Dick Peter ouvia aquela catadupa de palavras sem se impressionar, achando que era exagerado o seu desespero. Ele sabia que o Sr. Patrick era impassível como uma máquina. E o pai de Mary voltou-se para ele, dizendo:

– Sr. Dick, explique-me o que está acontecendo!

– Pouca coisa, por enquanto, Sr. Patrick. Receio que tenha que haver mais ainda. Apareceu um fantasma à sua filha, decerto querendo matá-la, mas não conseguiu o seu fim. Depois, voltou e matou Bob. Por enquanto, é só.

– Só? Diz o senhor! E espera mais alguma coisa? Está louco! Que história de fantasma é essa?

– Por enquanto, somos obrigados a chamá-lo assim, porque surge em janelas que ninguém pode alcançar, desaparece sem deixar vestígios, e não é atingido pelas balas.

O inspetor, que estivera observando o Sr. Patrick sem dizer nada, perguntou de repente:

– Sr. Patrick, queira nos responder a algumas perguntas: onde esteve desde ontem?

– Em Boston, fiz uma viagem de negócio.

– Bem. Não tem uma ideia de quem possa desejar a morte de sua filha?

– De minha filha? Mas, não! Quem poderia querer fazer mal à minha querida Mary? Ela não pode ter inimigos!

– Conhece o Dr. Cave?

– O nosso vizinho? Muito pouco. Ele não frequenta a nossa casa.

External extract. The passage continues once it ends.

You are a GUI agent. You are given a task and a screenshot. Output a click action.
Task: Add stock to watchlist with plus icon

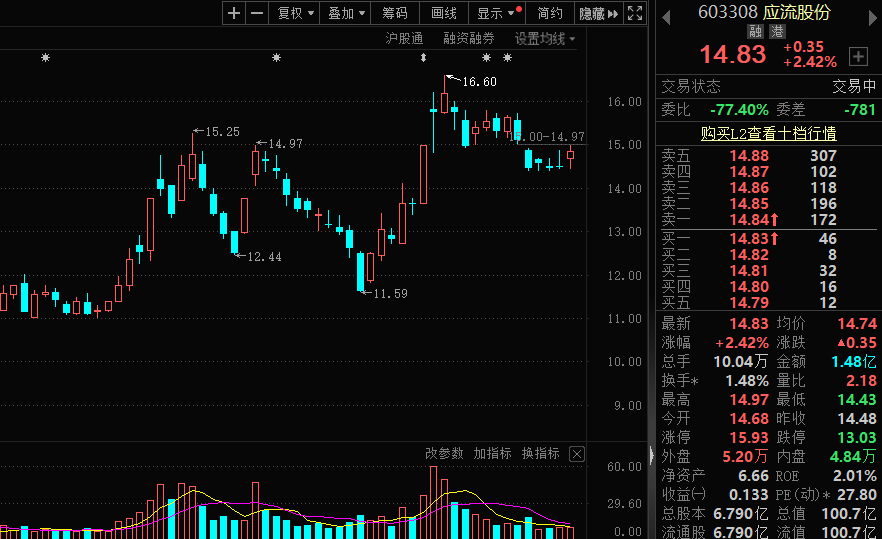point(857,56)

– Bem. Depois veremos melhor estes pontos. Sargento, vá com o Dr. Cave lá para baixo e reúna os criados. Com licença, senhores. Peço que não se afastem, por enquanto. Talvez precisemos ainda de trocar ideias ...

E o inspetor desceu atrás dos outros.

Dick Peter e o pai de Mary estavam sentados um diante do outro, preocupados e com evidentes sinais de cansaço.

Olivian olhava fixamente para o tapete e Dick examinava-lhe a fisionomia com grande interesse.

De repente, Olivian levantou os olhos, deu com o olhar de Dick, pareceu perturbar- -se um pouco, e perguntou: – Onde está a minha filha?

– No seu quarto.

– Ela não sofreu nada?

– Não. Só o susto.

– Com licença. Vou vê-la. – E Olivian levantou-se, saindo do quarto. Dick, logo depois, saiu também e dirigiu-se para baixo, onde o inspetor Morris continuava a interrogar os criados.

– Ainda nada conseguimos – disse Morris a Dick Peter.

– O crime foi, evidentemente, cometido por alguém da casa, pois não havia tempo para sair do prédio. Minhas suspeitas recaem sobre o chauffeur e o Dr. Cave, que mora no prédio pegado a este. Que lhe parece?

– Nada posso dizer, inspetor, mas tenho a impressão de que nenhum dos dois tem nada que ver com isto ...

– Por que afirma tal coisa?

– Eu não afirmo nada. É simples impressão.

Mas, interiormente, Dick estava certo da inocência dos dois homens. O Dr. Cave tinha, realmente, um aspecto desagradável e misterioso, mas isso não era suficiente para se culpar um homem.

– Além disso – continuou o inspetor –, o senhor não disse ainda onde esteve enquanto Bob era assassinado. Tinha saído uma hora antes. Onde esteve?

Dick hesitou por um momento, mas respondeu:

– Bem. Vou dizer-lhe o que fui fazer. Fui à redação da revista Mundo Novo.

– Para quê?

– É simples. Porque, quando apanhei a bala no chão, aquela bala que eu atirara contra o vulto, fiquei estupefato com o caso, mas lembrei-me de ter lido numa revista uma notícia sobre a invenção de um tecido impossível de ser perfurado com tiros. Olhe, aqui está ela.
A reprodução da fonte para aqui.